Although the practice is illegal, thousands of workers, mostly from south Asia, are driven to their worksites in open trucks every morning, exposing them to the harsh weather conditions prevailing in the Gulf and to fatal road accidents.
In October 2006, three workers were killed and 28 were injured when the truck carrying them collided with a tractor trailer. Three weeks earlier, 28 workers were injured when two trucks collided.
Thousands of labourers early this month staged strikes asking for better living conditions and increases in their wages. They eventually resumed work after reaching settlements with their employers.
"The government is genuinely keen on improving the situation and protecting the rights of foreign labourers in accordance with international standards," Al Alawi said in his answer to a question by Shura Council member Faisal Fouladh.
"There are frequent inspection visits to their quarters to check their living conditions and hotlines have been set up to receive complaints about any form of harassment."

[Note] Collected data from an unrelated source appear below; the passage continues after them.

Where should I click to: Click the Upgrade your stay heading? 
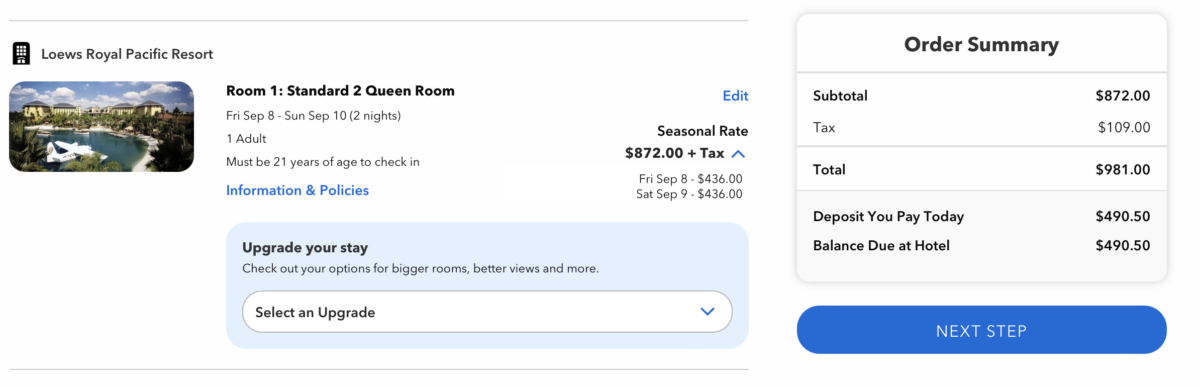(x=305, y=248)
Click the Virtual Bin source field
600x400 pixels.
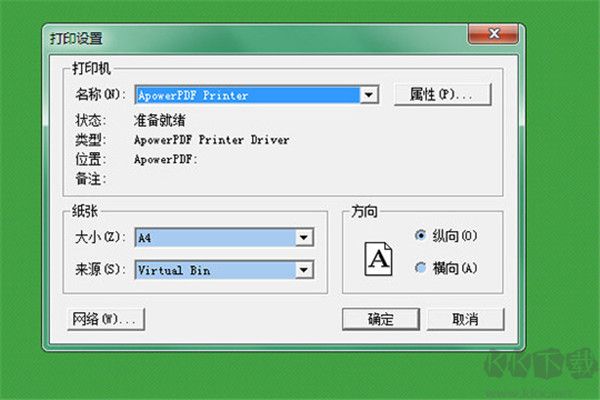[215, 270]
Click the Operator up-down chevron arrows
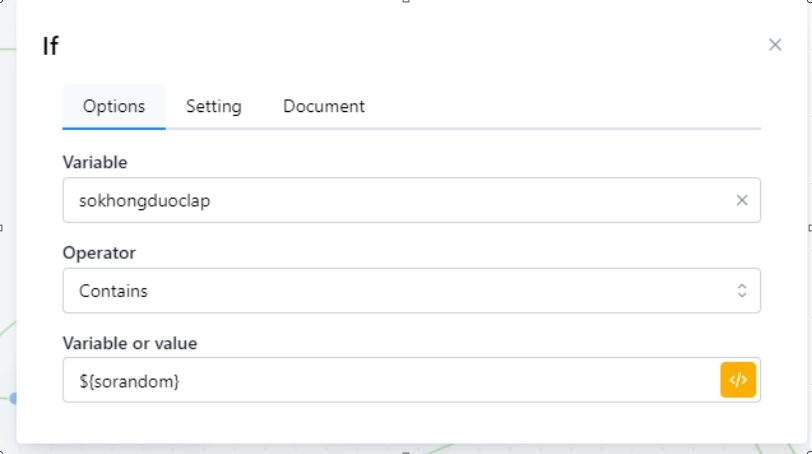This screenshot has height=454, width=812. pyautogui.click(x=742, y=291)

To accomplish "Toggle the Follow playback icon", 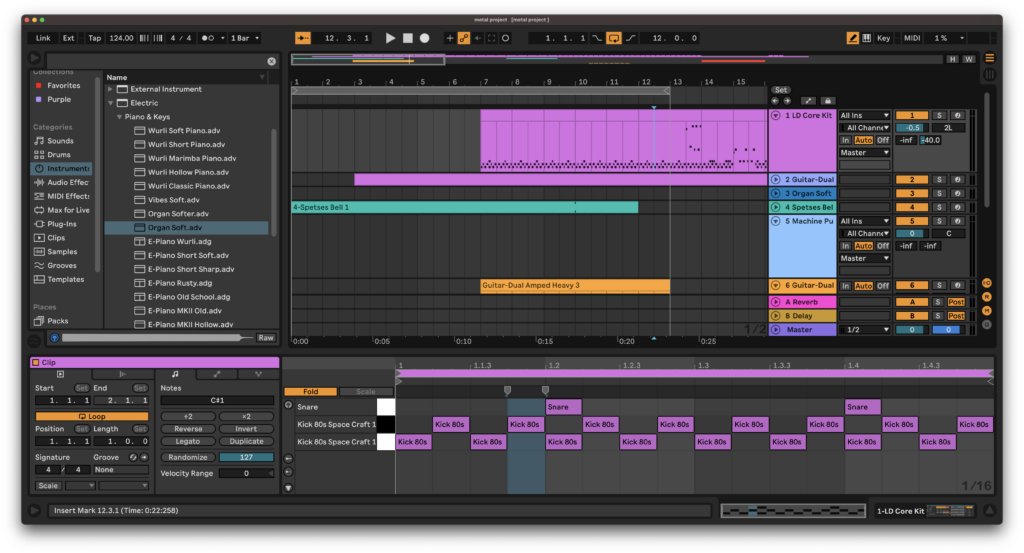I will 303,38.
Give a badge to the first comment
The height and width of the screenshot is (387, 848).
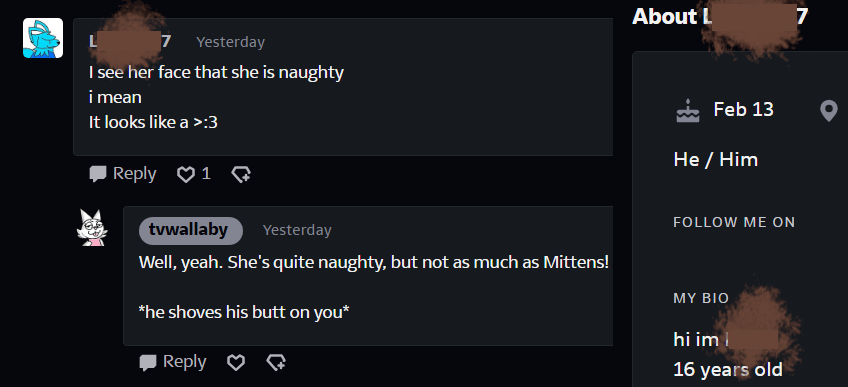coord(241,174)
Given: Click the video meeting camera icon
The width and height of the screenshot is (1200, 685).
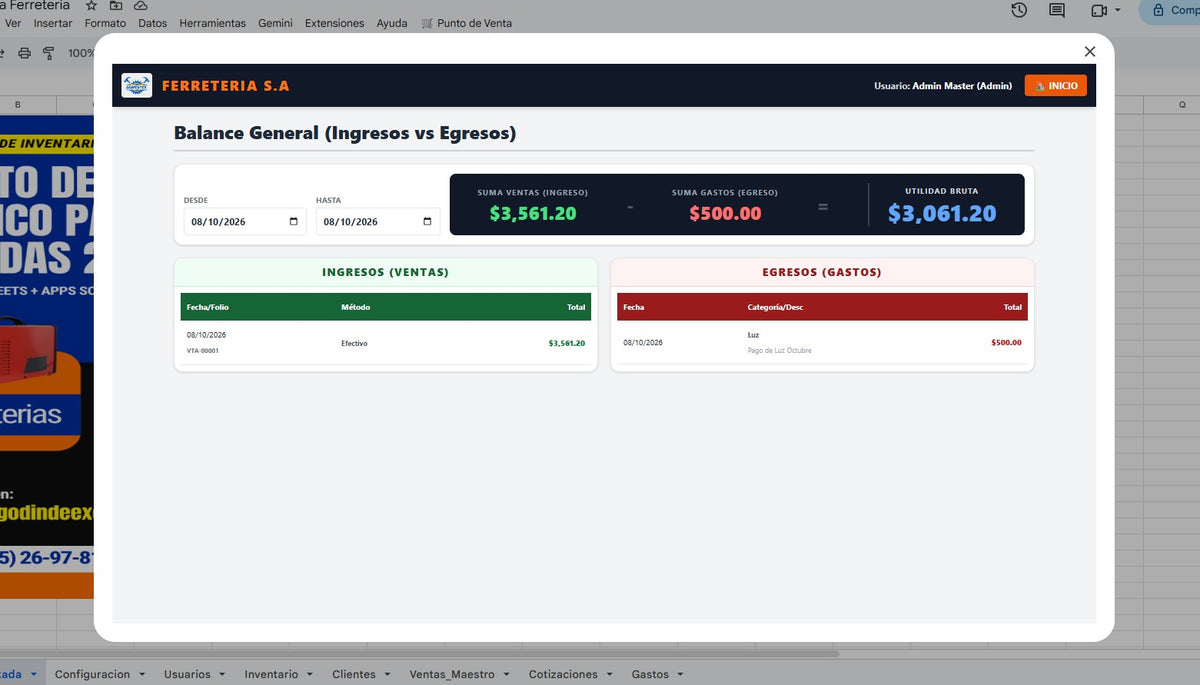Looking at the screenshot, I should (1099, 10).
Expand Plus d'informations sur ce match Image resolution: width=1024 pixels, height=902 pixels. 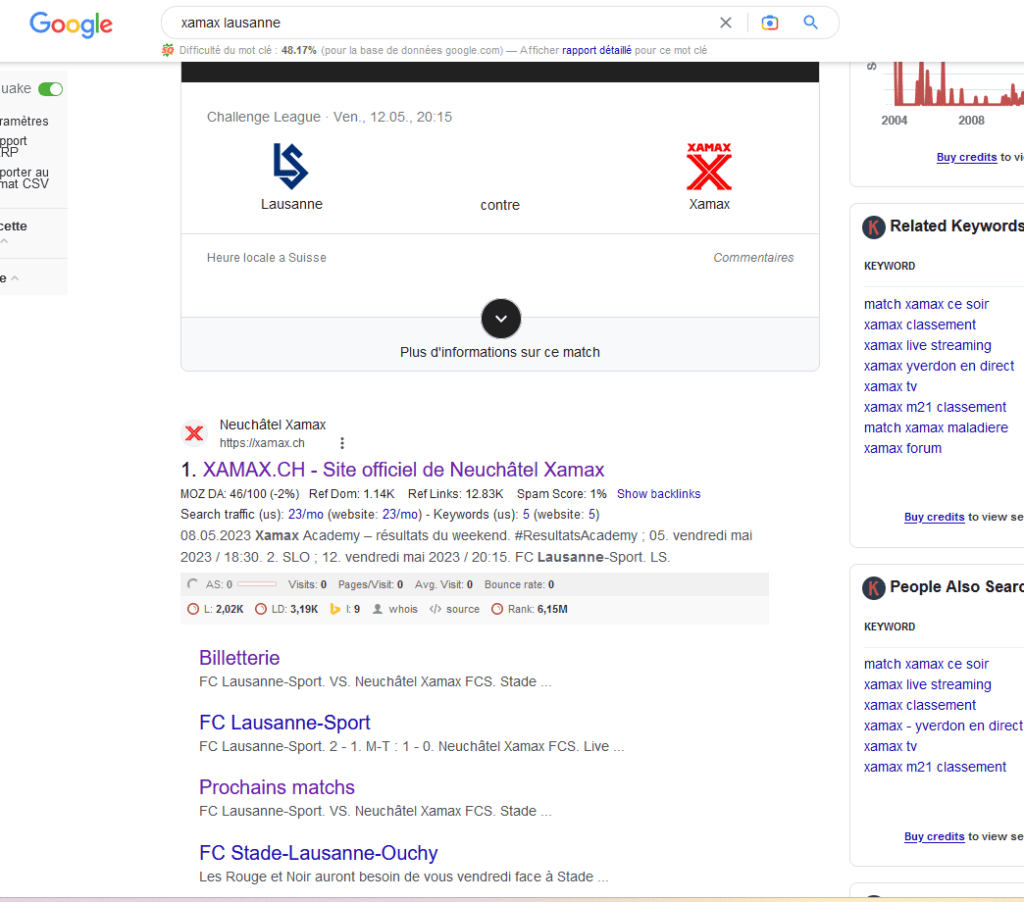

Other measures to protect labourers was the imposition last year of a ban on working in open areas between noon and 4pm during the months of July and August when soaring temperatures reach 50C , he said.
The ban was largely followed, but the ministry said that prosecutors filed charges against 160 construction companies for flouting the ban.
"We now hold regular meetings with diplomats from countries with high figures of workers in Bahrain in order to address all labour issues. We have now set up a permanent committee to tackle problems, particularly those arising from strikes," said the minister.